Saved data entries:
►

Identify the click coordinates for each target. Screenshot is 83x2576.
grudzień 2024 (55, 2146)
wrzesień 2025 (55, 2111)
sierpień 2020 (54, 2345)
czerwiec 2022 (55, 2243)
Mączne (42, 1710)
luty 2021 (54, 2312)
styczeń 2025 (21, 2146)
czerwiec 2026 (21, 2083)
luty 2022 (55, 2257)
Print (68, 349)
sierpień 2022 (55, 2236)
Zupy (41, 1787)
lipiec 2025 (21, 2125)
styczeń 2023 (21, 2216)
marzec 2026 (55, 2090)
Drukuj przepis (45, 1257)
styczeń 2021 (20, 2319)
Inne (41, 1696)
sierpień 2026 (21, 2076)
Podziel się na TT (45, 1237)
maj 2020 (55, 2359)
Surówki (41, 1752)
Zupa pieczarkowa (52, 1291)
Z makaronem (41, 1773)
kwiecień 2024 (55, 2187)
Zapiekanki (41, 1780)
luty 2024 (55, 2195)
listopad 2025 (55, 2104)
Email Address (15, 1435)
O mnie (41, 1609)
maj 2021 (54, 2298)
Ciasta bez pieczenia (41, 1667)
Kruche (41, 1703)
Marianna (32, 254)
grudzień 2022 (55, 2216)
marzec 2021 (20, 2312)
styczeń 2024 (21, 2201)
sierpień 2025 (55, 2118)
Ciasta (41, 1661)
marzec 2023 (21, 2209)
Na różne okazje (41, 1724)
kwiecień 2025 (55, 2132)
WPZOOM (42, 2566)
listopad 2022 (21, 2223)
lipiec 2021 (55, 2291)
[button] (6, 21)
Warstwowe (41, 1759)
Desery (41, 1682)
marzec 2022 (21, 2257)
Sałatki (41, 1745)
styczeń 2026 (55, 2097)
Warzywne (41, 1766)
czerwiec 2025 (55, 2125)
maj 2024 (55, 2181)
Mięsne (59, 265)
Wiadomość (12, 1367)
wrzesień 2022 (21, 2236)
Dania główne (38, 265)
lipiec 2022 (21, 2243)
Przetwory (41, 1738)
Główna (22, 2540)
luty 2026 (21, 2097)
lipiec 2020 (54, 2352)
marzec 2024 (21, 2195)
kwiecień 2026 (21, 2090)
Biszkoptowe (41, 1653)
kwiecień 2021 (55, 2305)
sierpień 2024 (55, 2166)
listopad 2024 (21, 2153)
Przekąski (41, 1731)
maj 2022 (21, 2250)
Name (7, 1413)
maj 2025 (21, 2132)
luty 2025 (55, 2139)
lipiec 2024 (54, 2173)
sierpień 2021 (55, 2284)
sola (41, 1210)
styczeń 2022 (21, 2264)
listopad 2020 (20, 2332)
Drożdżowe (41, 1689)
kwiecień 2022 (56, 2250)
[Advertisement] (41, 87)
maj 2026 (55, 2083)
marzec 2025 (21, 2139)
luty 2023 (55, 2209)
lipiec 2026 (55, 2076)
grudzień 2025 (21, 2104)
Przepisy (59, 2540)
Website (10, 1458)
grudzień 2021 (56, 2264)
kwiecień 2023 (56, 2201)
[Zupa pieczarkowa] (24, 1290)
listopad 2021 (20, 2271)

◄

*Task to complete*
Scan the entries and show every line in which the word "kwiecień" is found.

*Result for this exercise*
kwiecień 2024 (55, 2187)
kwiecień 2025 (55, 2132)
kwiecień 2026 (21, 2090)
kwiecień 2021 (55, 2305)
kwiecień 2022 (56, 2250)
kwiecień 2023 (56, 2201)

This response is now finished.